Personal information
- Full name: Jack Armer
- Date of birth: 16 April 2001 (age 25)
- Place of birth: Preston, England
- Height: 1.85 m (6 ft 1 in)
- Position: Defender

Team information
- Current team: Burton Albion
- Number: 3

Youth career
- 2008–2019: Preston North End

Senior career*
- Years: Team / Apps / (Gls)
- 2019–2020: Preston North End / 0 / (0)
- 2019: → Lancaster City (loan) / 15 / (1)
- 2020: → Lancaster City (loan) / 8 / (0)
- 2020–2024: Carlisle United / 152 / (4)
- 2024–: Burton Albion / 82 / (5)

International career^{‡}
- 2017–2018: Scotland U17 / 7 / (0)
- 2018: Scotland U18 / 1 / (0)
- 2020: Scotland U19 / 1 / (0)

= Jack Armer =

Scottish footballer (born 2001)

Jack Armer (born 16 April 2001) is a professional footballer who plays for club Burton Albion as a defender. Born in England, he has represented Scotland at youth international level.

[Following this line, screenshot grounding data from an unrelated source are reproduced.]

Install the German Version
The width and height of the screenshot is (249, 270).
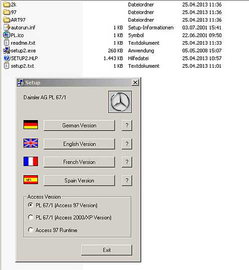[x=79, y=125]
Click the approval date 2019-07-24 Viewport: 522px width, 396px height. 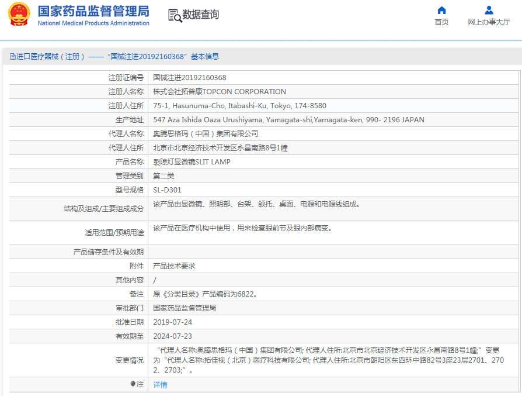coord(172,322)

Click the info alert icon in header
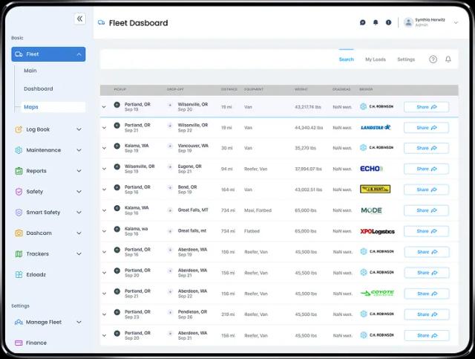coord(388,22)
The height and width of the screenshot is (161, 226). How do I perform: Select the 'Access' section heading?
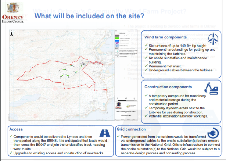click(x=16, y=129)
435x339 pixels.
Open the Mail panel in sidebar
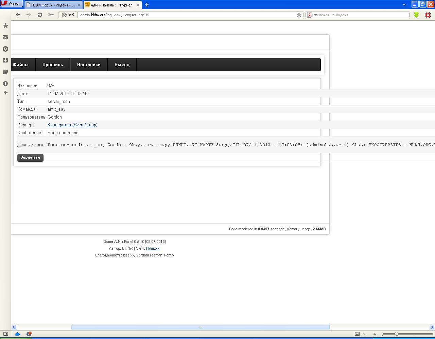pyautogui.click(x=5, y=37)
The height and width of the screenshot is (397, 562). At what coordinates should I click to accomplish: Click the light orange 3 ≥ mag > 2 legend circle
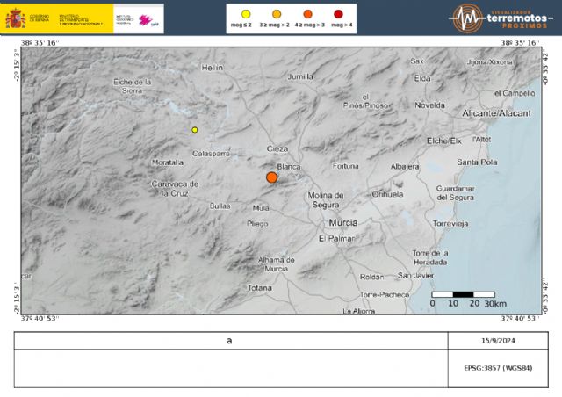click(x=276, y=14)
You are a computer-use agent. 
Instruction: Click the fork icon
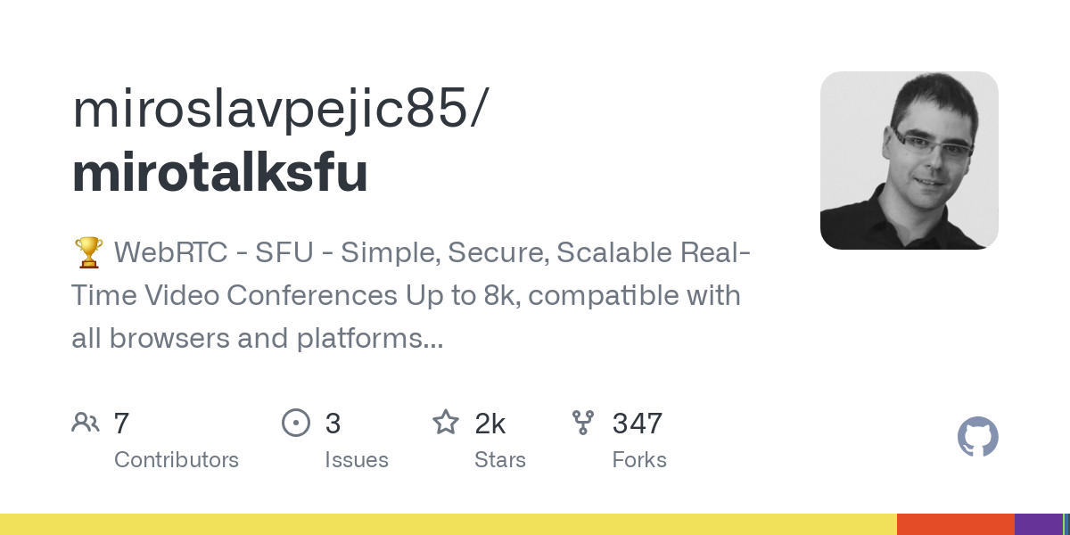pyautogui.click(x=583, y=423)
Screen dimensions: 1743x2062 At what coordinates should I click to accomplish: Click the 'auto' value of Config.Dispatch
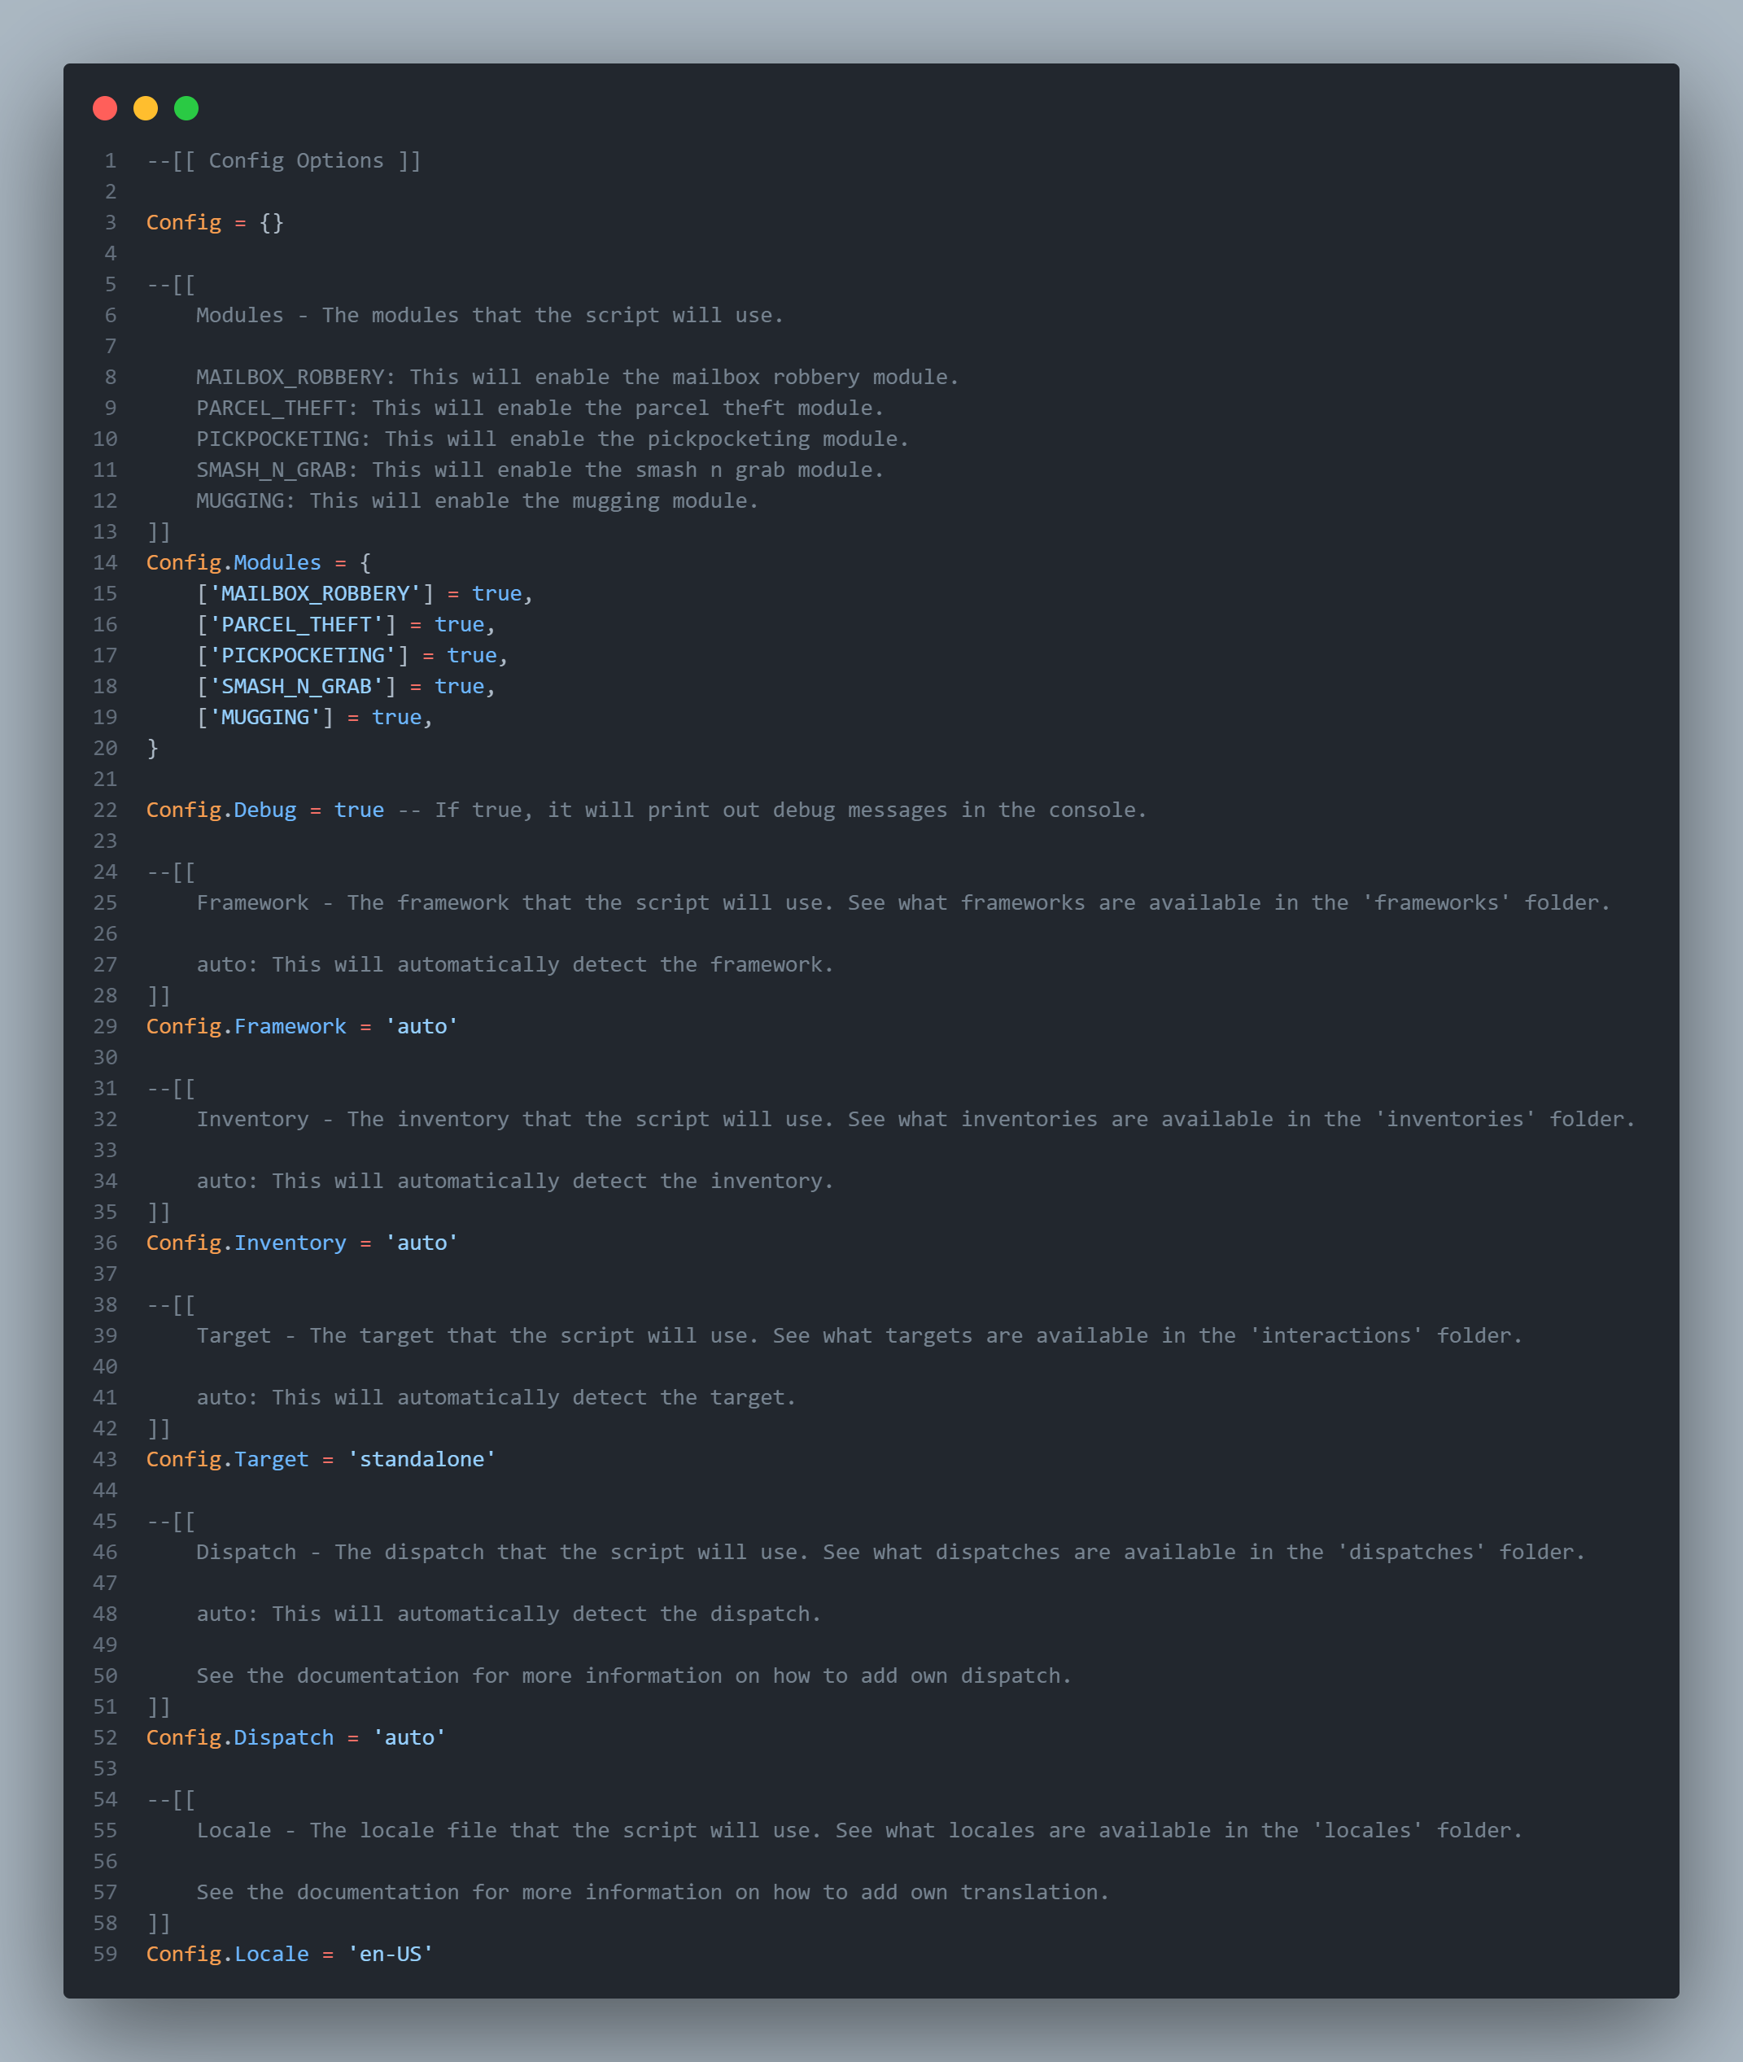click(409, 1737)
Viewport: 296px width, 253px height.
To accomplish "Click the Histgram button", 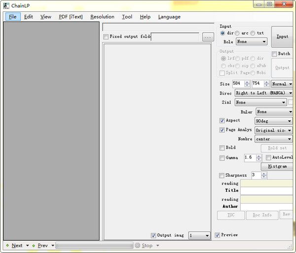I will point(277,167).
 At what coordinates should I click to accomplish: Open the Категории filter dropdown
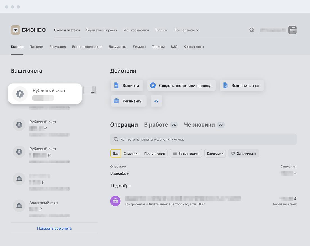pos(215,153)
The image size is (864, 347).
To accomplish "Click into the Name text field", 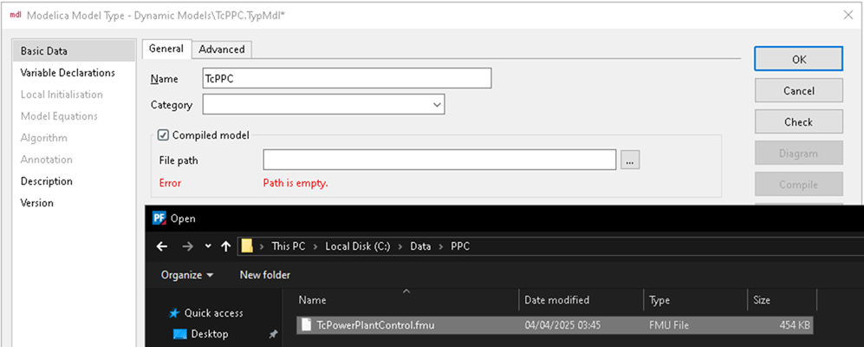I will point(347,78).
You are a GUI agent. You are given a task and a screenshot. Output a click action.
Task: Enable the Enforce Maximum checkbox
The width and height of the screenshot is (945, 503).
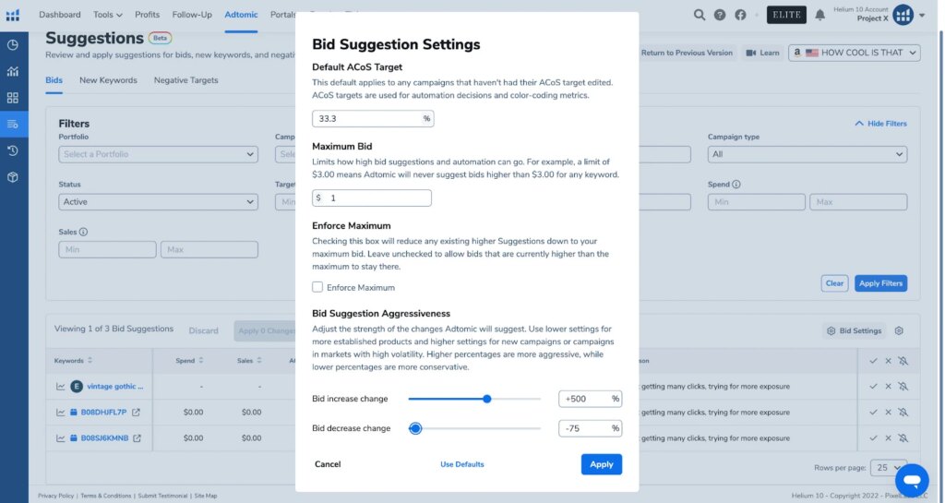(x=317, y=287)
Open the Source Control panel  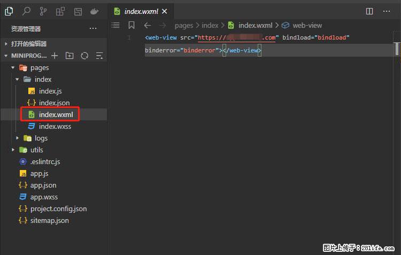click(x=43, y=11)
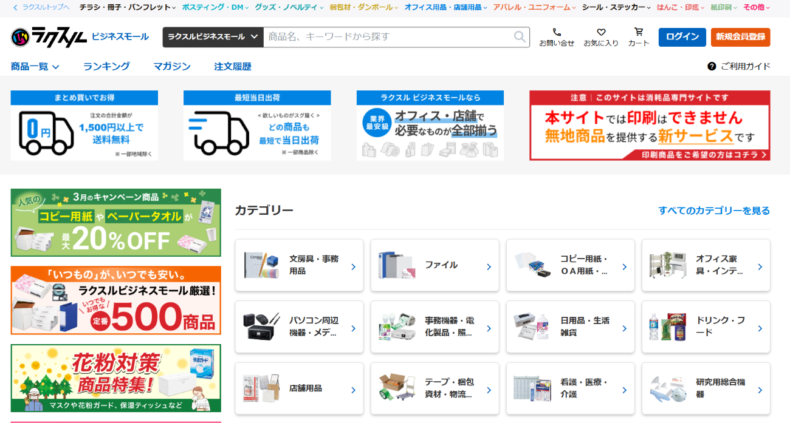Click the phone inquiry icon
The height and width of the screenshot is (423, 790).
(557, 32)
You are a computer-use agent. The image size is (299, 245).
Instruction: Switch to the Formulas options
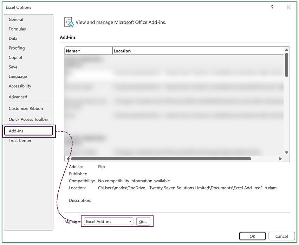point(17,29)

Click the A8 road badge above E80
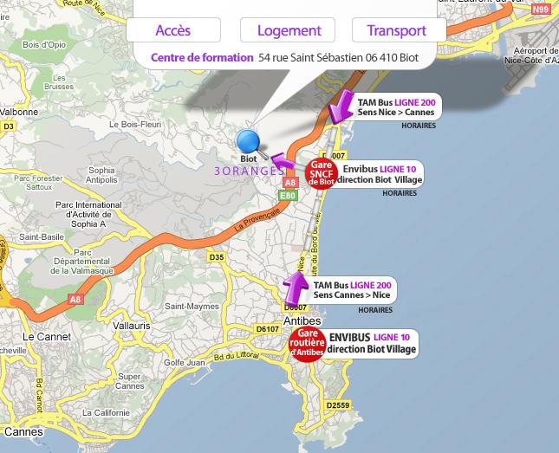290,183
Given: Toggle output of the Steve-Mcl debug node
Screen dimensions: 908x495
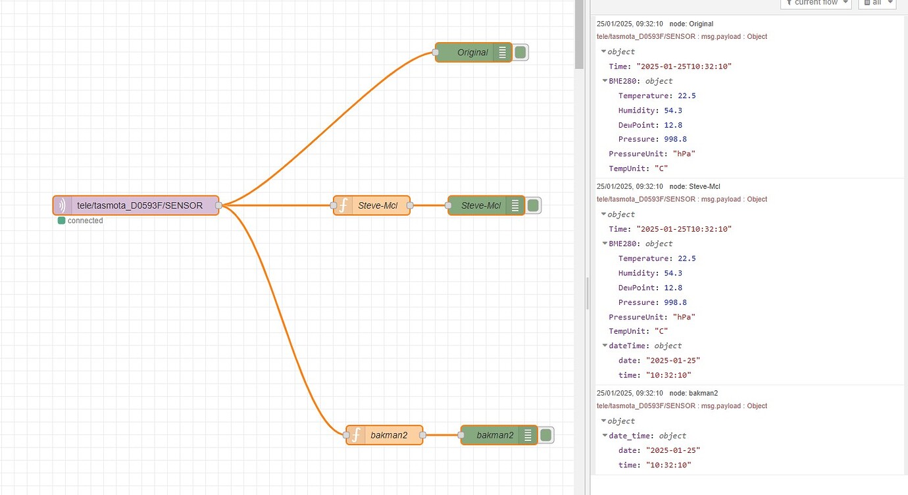Looking at the screenshot, I should (x=533, y=205).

==Early and personal life==
Born in Preston, Armer is from Penwortham and has Scottish descent on his mother's side of the family.

==Club career==
Armer joined Preston North End at the age of seven and turned professional in May 2019. He moved on loan to Lancaster City in August 2019. After the loan ended in December 2019, he returned to the club for a second loan spell in January 2020.

He was released by Preston at the end of the 2019–20 season, and signed for Carlisle United in August 2020.

On 8 July 2024, Armer joined League One side Burton Albion for an undisclosed fee on a two-year deal with the option for a further season.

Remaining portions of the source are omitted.